By Doris Leblond
OGJ Correspondent
PARIS, Apr. 26 -- France's Energy Regulation Commission (CRE) has asked Gaz de France and Total SA to help open the southern France gas market by releasing portions of long-term gas contracts so that other producers can obtain spot gas contracts.
The new contracts are slated to become effective Jan. 1, 2005, and will be for terms of 1-3 years. They are to be arranged by mutual agreement between the companies involved or by an auction process. In addition, CRE will determine the volume that a producer will be allowed to take. GDF and Total will not be allowed to participate in these new spot gas contracts.
Although France opened its gas market 2 years ago, only the northern part of the country has been supplied with spot gas. BP PLC has lobbied to improve flexibility in third-party access to the gas pipeline grid, LNG terminals, and gas storage facilities (OGJ Online, Apr. 12, 2004).

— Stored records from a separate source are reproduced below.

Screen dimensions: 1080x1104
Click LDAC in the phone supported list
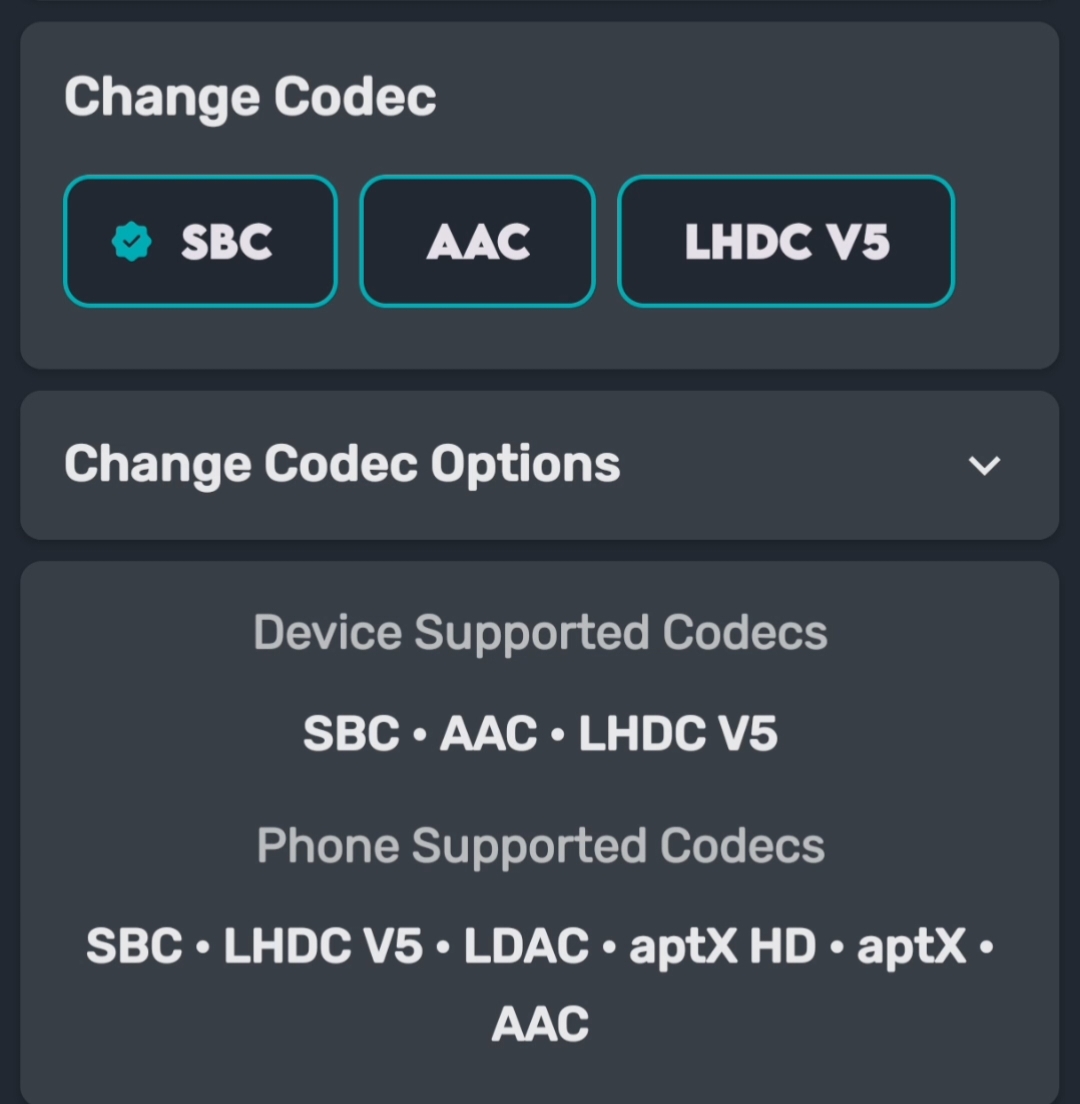pos(525,946)
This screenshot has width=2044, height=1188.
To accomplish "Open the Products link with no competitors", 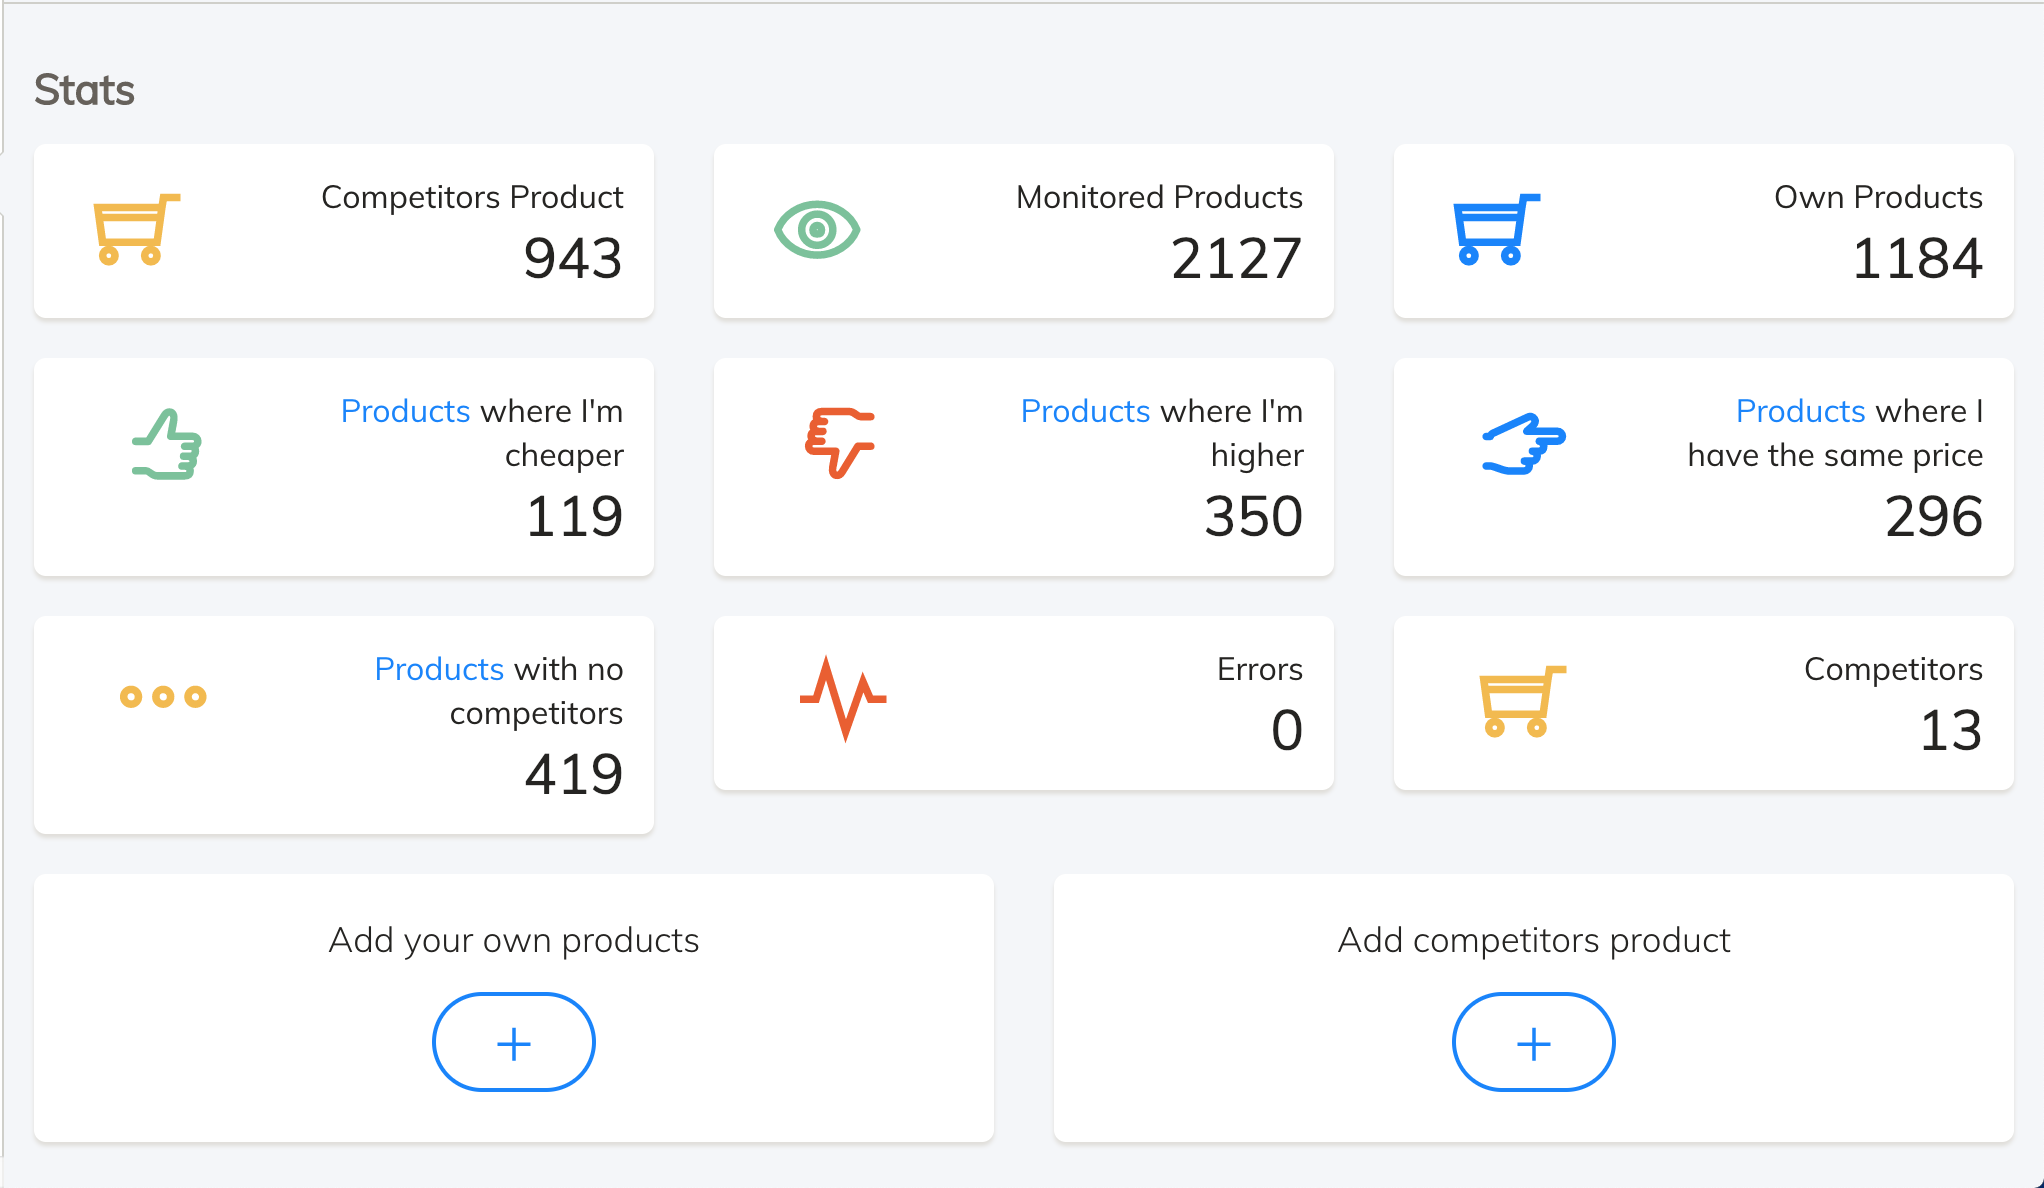I will (438, 668).
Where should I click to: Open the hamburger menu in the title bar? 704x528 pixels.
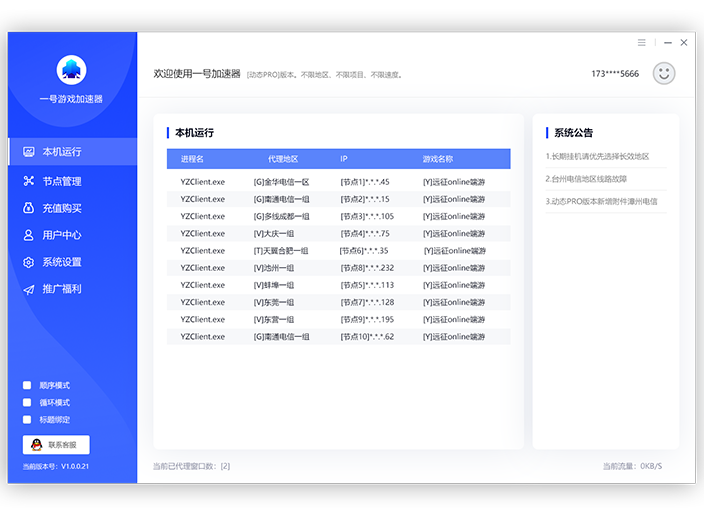[642, 43]
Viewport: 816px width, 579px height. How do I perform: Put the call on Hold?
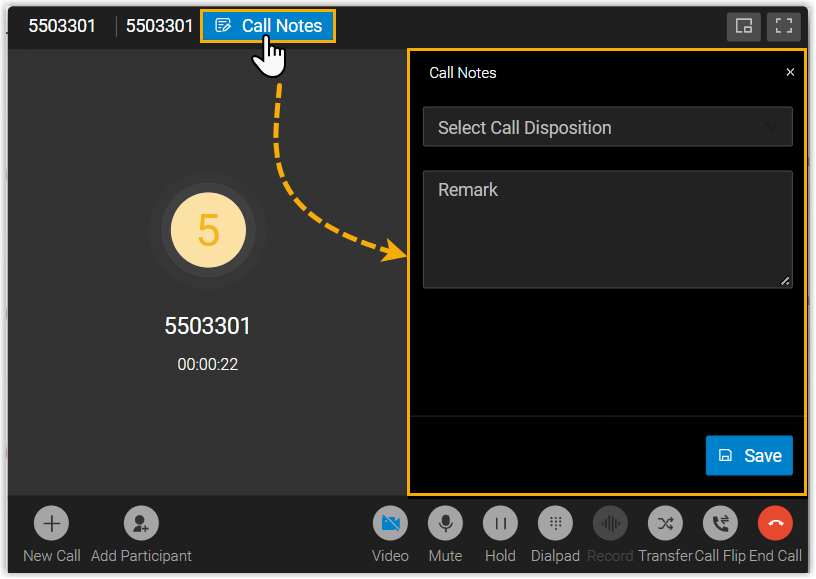pos(500,523)
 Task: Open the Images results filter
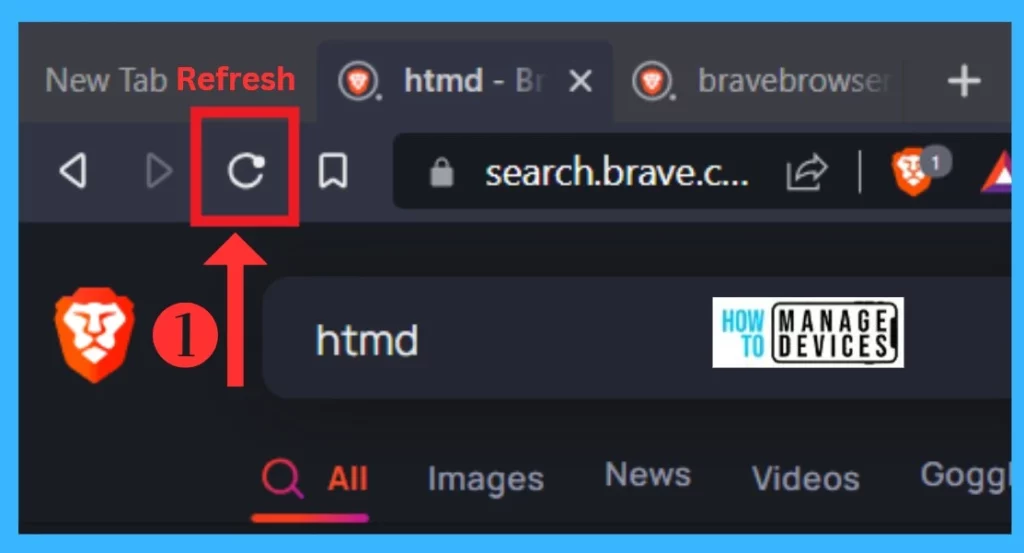pyautogui.click(x=485, y=479)
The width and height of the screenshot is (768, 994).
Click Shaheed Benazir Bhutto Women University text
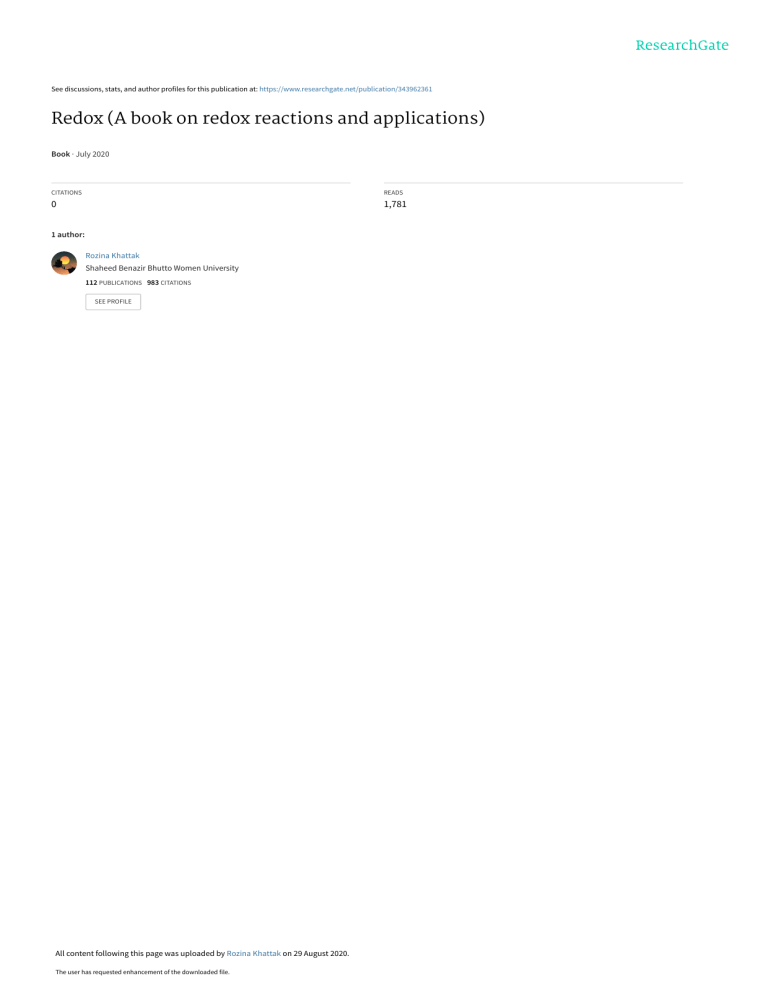[162, 268]
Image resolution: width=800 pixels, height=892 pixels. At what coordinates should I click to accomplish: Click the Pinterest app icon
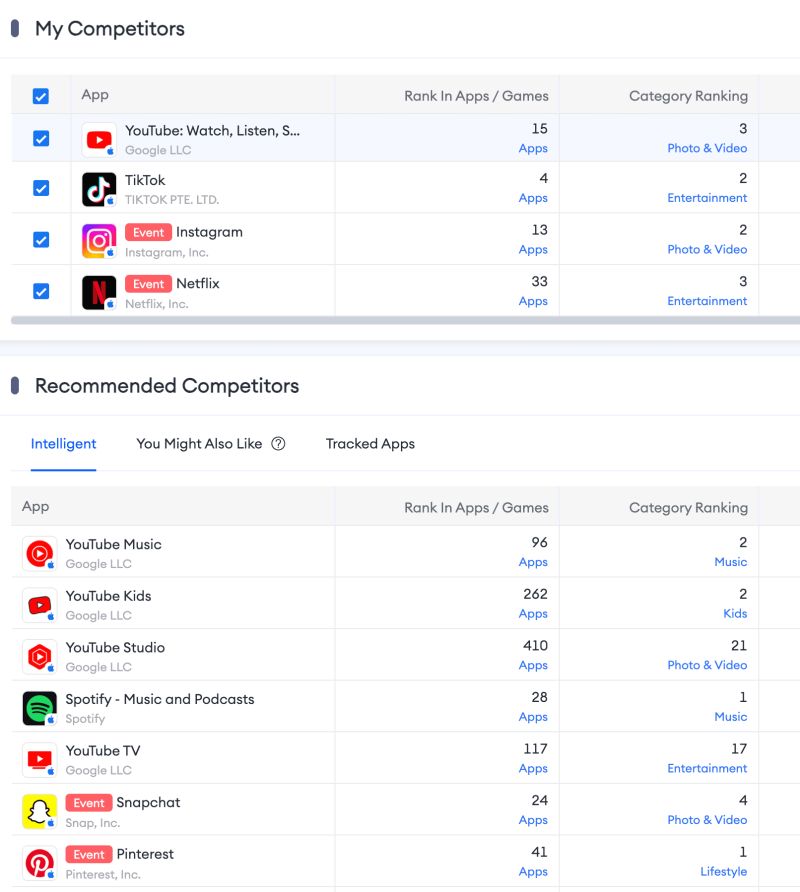pyautogui.click(x=38, y=862)
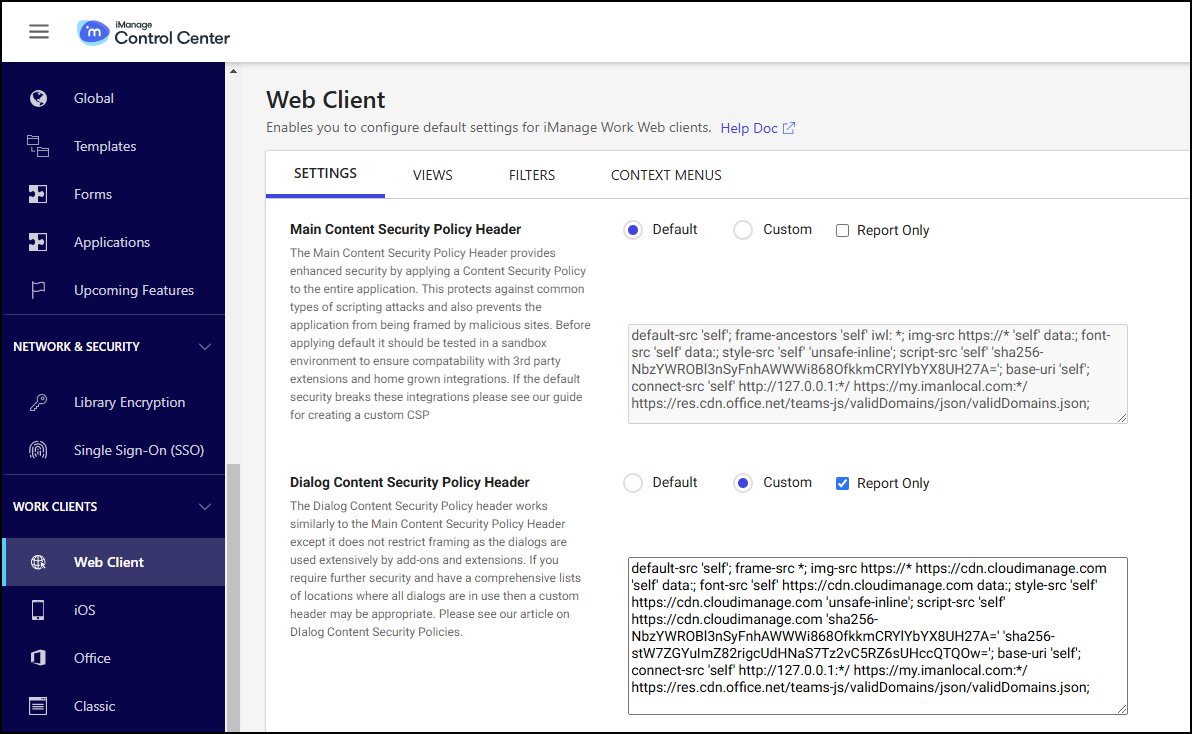Click the Global globe icon
Screen dimensions: 1192x734
pos(38,98)
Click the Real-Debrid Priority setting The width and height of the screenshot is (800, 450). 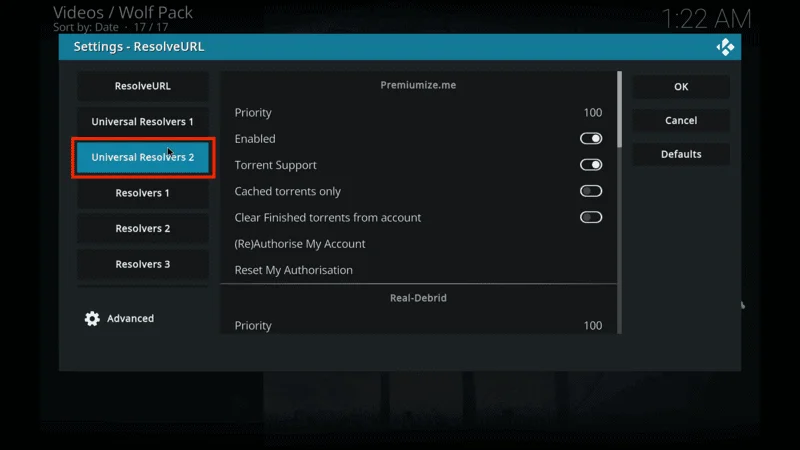coord(418,325)
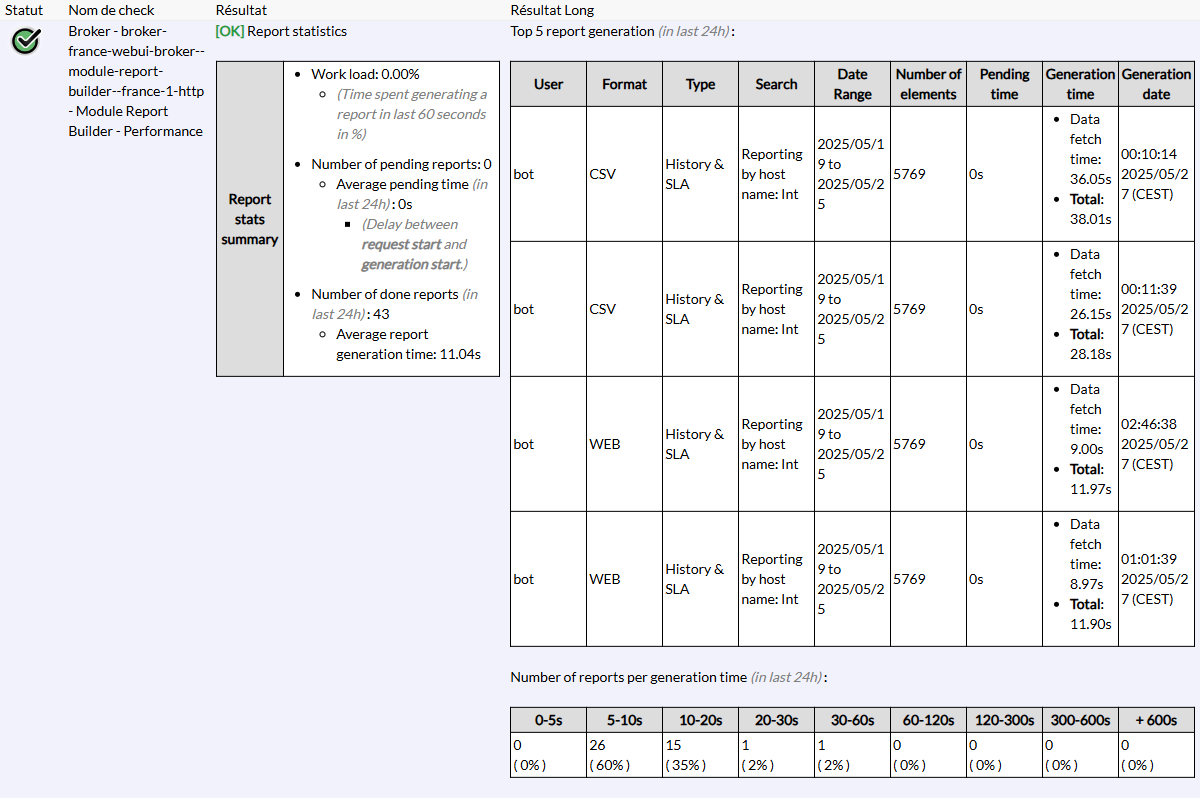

Frank Tiravy, BP vice-president Northern Europe & Power, told OGJ, "The good will of Gaz de France will be measured by the sales price of the gas released from their long-term contracts and by the flexibility introduced, namely as relates to storage facilities."
Meanwhile, GDF has said it will open its gas storage facilities on May 1 to "natural gas suppliers who wished to have access to flexibility instruments to satisfy the modulation needs of their clients."
Gas competition will build in southern France because GDF and Total are slated to bring on stream a second LNG terminal on the Mediterranean Sea, at Fos Cavaou, in 2007. New gas import facilities and upgrades call for the construction of a gas pipeline from Bilbao, Spain, to Lussagnet, France, and for increased capacity through the Lacal-Calahorra gas pipeline.